Re: Parallel INSERT (INTO ... SELECT ...)

From: Thomas Munro <thomas(dot)munro(at)gmail(dot)com>
To: Greg Nancarrow <gregn4422(at)gmail(dot)com>
Cc: Dilip Kumar <dilipbalaut(at)gmail(dot)com>, Amit Kapila <amit(dot)kapila16(at)gmail(dot)com>, Bharath Rupireddy <bharath(dot)rupireddyforpostgres(at)gmail(dot)com>, Andres Freund <andres(at)anarazel(dot)de>, PostgreSQL-development <pgsql-hackers(at)postgresql(dot)org>
Subject: Re: Parallel INSERT (INTO ... SELECT ...)
Date: 2020-10-08 21:41:04
Message-ID: CA+hUKGLpbvhEo_BMZ8gZkUfwJtMUcKPUjnzLmXY_eSLbf3=jLA@mail.gmail.com
Views: Raw Message | Whole Thread | Download mbox | Resend email
Thread:
Lists: pgsql-hackers

On Tue, Oct 6, 2020 at 10:38 PM Greg Nancarrow <gregn4422(at)gmail(dot)com> wrote:
+ if (estate->es_plannedstmt->commandType == CMD_INSERT)
...
+ if ((XactReadOnly || (IsInParallelMode() &&
queryDesc->plannedstmt->commandType != CMD_INSERT)) &&
...
+ isParallelInsertLeader = nodeModifyTableState->operation == CMD_INSERT;
...

One thing I noticed is that you have logic, variable names and
assertions all over the tree that assume that we can only do parallel
*inserts*. I agree 100% with your plan to make Parallel Insert work
first, it is an excellent goal and if we get it in it'll be a headline
feature of PG14 (along with COPY etc). That said, I wonder if it
would make sense to use more general naming (isParallelModifyLeader?),
be more liberal where you really mean "is it DML", and find a way to
centralise the logic about which DML commands types are currently
allowed (ie insert only for now) for assertions and error checks etc,
so that in future we don't have to go around and change all these
places and rename things again and again.

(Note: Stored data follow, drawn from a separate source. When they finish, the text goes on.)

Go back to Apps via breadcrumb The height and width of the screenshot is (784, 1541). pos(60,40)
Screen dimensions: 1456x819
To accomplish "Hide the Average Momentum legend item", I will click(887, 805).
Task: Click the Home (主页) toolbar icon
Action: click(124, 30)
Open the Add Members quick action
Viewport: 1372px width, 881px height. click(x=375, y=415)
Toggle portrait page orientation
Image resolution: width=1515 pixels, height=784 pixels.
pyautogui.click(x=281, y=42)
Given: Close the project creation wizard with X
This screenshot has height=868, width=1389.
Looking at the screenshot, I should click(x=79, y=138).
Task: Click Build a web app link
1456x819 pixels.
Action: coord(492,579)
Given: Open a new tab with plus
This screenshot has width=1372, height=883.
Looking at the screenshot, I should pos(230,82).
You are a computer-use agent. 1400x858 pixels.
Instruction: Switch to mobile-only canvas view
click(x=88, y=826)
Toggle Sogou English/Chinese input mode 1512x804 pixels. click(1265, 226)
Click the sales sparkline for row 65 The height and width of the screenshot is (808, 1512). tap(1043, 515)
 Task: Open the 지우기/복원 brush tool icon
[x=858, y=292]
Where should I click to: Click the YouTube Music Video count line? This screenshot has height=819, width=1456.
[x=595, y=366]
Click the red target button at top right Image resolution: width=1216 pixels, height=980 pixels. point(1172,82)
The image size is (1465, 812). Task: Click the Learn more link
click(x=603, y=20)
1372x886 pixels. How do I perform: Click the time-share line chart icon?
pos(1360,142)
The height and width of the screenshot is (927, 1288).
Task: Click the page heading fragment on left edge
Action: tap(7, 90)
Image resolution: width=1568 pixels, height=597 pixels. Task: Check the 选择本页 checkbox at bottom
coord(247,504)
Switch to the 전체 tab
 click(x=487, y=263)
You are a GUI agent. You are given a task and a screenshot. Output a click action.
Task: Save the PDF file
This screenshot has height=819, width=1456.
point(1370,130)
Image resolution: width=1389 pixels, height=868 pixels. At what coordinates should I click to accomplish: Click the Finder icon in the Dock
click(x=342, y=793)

While contemplating that, I couldn't resist taking a swing at the main
(?) show stopper for Parallel Update and Parallel Delete, judging by
various clues left in code comments by Robert: combo command IDs
created by other processes. Here's a rapid prototype to make that
work (though perhaps not as efficiently as we'd want, not sure). With
that in place, I wonder what else we'd need to extend your patch to
cover all three operations... it can't be much! Of course I don't
want to derail your work on Parallel Insert, I'm just providing some
motivation for my comments on the (IMHO) shortsightedness of some of
the coding.

PS Why not use git format-patch to create patches?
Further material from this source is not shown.